TASK ITEM — Where in the listing does the string "field" appear? Copy every line that holds it.

DATASET RECORDS —
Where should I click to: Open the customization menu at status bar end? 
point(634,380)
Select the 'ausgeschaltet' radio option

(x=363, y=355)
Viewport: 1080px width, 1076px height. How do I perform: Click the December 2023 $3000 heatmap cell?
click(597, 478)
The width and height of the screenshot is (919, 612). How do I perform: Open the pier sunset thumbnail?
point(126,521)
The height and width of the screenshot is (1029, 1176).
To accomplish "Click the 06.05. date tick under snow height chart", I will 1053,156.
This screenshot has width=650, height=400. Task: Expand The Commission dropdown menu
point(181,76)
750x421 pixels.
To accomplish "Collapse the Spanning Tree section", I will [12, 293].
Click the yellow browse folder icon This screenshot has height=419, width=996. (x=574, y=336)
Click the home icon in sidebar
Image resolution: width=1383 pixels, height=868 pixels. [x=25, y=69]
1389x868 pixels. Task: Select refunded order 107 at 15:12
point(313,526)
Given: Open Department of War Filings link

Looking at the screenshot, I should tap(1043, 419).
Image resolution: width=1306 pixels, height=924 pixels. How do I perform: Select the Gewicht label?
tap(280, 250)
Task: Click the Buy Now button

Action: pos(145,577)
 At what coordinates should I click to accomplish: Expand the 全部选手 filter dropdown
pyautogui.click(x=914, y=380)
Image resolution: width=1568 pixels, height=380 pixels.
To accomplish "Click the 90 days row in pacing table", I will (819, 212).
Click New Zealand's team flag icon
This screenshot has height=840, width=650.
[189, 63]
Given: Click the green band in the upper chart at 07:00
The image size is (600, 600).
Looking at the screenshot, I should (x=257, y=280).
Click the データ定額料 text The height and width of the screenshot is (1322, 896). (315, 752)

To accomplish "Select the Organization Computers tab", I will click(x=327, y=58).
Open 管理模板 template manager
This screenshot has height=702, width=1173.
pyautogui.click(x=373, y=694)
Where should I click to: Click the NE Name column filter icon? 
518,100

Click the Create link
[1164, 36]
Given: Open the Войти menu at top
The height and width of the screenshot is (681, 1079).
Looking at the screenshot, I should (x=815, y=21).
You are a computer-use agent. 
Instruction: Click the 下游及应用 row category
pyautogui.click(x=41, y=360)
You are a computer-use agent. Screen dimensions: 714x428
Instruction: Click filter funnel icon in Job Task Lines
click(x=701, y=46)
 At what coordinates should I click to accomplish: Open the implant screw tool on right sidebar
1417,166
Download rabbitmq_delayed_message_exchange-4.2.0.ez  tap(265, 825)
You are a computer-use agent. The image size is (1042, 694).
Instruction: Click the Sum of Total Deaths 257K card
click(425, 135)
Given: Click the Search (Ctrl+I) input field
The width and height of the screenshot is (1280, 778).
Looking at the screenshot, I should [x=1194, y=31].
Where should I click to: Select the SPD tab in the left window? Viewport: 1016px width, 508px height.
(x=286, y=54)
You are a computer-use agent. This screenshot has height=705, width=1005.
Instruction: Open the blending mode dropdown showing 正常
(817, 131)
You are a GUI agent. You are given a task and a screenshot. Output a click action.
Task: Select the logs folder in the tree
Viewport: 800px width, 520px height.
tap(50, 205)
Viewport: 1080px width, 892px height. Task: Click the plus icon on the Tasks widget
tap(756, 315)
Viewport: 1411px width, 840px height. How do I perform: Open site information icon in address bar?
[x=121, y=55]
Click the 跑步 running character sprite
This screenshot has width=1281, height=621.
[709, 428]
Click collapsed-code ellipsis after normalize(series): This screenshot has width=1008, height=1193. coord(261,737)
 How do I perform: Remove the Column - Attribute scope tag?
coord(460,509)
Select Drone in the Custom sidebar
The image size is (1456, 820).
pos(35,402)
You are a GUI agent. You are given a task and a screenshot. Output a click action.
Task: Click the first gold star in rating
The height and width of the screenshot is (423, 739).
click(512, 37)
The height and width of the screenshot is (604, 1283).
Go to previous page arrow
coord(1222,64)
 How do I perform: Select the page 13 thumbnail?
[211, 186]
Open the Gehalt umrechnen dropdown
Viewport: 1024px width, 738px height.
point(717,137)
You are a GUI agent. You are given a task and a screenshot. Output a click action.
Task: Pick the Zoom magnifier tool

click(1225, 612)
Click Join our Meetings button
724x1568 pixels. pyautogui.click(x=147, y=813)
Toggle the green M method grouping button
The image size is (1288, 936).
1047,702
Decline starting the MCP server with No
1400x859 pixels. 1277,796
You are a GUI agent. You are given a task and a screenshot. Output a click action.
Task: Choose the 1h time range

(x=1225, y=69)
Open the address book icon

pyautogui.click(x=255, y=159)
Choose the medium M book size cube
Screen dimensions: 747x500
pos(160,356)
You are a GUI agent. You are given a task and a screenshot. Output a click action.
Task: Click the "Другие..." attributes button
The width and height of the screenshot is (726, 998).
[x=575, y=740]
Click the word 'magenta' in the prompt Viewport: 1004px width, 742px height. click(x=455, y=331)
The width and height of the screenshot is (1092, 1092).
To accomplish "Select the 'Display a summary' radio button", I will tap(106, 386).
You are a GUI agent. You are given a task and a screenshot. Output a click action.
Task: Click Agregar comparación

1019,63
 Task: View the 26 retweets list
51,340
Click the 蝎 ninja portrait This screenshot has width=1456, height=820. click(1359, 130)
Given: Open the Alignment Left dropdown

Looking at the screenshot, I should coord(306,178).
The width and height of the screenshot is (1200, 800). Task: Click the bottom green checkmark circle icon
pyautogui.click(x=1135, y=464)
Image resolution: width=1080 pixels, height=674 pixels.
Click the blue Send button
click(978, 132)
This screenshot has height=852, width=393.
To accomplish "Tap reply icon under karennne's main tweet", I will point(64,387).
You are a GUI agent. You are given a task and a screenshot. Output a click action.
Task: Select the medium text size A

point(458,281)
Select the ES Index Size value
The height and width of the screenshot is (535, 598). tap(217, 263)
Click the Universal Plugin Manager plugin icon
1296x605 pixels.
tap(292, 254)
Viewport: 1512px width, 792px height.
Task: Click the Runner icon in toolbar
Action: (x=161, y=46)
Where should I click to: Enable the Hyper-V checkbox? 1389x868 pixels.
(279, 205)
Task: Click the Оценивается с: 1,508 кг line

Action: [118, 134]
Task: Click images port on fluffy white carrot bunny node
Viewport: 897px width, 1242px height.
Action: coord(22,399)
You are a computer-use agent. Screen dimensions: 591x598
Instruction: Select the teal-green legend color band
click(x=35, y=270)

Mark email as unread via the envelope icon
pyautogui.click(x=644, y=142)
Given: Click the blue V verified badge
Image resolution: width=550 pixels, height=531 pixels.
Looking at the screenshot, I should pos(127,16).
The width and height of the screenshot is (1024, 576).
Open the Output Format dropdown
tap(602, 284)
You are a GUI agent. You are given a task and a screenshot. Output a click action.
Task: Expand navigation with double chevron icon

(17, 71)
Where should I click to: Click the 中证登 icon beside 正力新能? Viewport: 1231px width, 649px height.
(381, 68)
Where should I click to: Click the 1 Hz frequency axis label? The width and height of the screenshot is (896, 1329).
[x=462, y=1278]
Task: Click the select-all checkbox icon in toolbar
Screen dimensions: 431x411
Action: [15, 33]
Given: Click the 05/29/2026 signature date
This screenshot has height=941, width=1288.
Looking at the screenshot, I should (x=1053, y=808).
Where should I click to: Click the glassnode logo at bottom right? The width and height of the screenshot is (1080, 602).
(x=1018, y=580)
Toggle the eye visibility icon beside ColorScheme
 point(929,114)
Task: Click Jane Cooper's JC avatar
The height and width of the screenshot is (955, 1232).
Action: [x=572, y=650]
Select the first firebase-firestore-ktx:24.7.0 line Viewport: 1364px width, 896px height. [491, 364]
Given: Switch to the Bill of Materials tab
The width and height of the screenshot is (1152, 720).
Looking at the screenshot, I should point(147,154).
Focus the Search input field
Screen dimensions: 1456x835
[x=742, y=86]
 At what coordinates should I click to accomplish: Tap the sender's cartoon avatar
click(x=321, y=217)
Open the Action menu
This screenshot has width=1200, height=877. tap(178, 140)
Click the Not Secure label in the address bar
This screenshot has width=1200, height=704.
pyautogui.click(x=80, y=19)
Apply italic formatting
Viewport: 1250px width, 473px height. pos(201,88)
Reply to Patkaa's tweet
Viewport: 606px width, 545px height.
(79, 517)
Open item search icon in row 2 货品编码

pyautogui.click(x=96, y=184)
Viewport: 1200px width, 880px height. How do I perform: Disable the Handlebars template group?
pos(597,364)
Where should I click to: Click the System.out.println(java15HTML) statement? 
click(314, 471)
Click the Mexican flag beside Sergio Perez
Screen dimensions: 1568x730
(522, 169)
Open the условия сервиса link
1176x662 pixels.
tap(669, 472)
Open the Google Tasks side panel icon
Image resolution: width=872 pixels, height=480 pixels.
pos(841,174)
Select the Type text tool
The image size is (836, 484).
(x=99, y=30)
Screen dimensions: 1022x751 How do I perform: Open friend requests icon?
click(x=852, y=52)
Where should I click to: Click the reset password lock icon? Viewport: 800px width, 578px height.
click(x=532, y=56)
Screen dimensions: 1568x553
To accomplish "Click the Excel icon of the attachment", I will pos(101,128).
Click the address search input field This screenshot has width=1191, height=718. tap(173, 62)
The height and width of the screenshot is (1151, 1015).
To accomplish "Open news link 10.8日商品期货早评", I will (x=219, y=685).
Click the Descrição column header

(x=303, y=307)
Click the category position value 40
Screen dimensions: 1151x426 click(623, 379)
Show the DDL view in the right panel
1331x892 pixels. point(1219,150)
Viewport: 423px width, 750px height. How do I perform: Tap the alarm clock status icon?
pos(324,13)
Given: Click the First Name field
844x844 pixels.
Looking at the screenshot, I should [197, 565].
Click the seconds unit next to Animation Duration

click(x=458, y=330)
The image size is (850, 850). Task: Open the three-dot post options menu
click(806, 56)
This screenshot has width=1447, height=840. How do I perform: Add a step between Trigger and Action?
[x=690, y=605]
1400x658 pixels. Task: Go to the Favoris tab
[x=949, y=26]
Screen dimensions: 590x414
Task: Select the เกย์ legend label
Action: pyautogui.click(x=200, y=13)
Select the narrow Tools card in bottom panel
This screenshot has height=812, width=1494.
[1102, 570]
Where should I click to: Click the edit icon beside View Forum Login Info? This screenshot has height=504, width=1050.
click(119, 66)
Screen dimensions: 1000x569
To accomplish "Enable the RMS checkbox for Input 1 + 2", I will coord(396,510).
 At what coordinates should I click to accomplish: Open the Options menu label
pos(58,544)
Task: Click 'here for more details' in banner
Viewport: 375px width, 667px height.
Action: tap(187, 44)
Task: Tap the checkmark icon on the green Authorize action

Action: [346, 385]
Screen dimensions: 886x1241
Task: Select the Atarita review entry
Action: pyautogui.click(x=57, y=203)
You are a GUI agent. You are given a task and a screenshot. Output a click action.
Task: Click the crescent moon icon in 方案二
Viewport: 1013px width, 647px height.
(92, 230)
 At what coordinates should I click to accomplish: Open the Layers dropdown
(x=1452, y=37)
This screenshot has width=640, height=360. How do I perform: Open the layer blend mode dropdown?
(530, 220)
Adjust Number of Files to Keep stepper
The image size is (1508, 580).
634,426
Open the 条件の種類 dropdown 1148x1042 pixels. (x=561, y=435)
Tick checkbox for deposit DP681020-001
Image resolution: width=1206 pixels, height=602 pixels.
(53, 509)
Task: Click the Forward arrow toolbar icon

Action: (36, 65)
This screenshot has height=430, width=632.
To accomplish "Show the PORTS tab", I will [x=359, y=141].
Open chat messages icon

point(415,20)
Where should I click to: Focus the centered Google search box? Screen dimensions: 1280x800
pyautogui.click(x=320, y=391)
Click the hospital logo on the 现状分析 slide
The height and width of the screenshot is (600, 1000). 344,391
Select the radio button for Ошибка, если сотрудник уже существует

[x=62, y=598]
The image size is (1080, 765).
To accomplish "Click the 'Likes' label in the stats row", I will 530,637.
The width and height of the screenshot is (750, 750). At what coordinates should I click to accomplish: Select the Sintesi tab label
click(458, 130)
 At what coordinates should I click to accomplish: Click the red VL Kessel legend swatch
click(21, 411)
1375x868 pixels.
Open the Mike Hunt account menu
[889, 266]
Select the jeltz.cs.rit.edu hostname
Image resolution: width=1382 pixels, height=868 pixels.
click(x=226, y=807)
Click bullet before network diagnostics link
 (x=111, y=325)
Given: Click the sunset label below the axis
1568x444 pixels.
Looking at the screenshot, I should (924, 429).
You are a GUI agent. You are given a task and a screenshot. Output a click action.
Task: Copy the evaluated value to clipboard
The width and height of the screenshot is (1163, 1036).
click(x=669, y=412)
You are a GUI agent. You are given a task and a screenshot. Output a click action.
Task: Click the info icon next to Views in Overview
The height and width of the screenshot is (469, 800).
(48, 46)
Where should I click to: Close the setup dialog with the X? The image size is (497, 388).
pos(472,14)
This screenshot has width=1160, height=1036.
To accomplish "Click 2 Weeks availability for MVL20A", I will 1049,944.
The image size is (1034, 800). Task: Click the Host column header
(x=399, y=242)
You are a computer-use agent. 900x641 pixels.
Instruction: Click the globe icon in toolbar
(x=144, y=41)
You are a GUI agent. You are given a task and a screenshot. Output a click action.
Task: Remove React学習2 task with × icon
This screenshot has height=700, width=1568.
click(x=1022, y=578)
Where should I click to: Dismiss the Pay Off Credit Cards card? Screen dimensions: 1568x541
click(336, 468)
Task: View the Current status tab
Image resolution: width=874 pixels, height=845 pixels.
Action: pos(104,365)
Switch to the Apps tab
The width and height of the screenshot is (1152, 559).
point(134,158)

ANSWER BOX —
Given: Click the Search (Ctrl+I) input field
Focus the Search input field
Click the address search input field This screenshot has width=1191, height=718. tap(173, 62)
Given: Click the First Name field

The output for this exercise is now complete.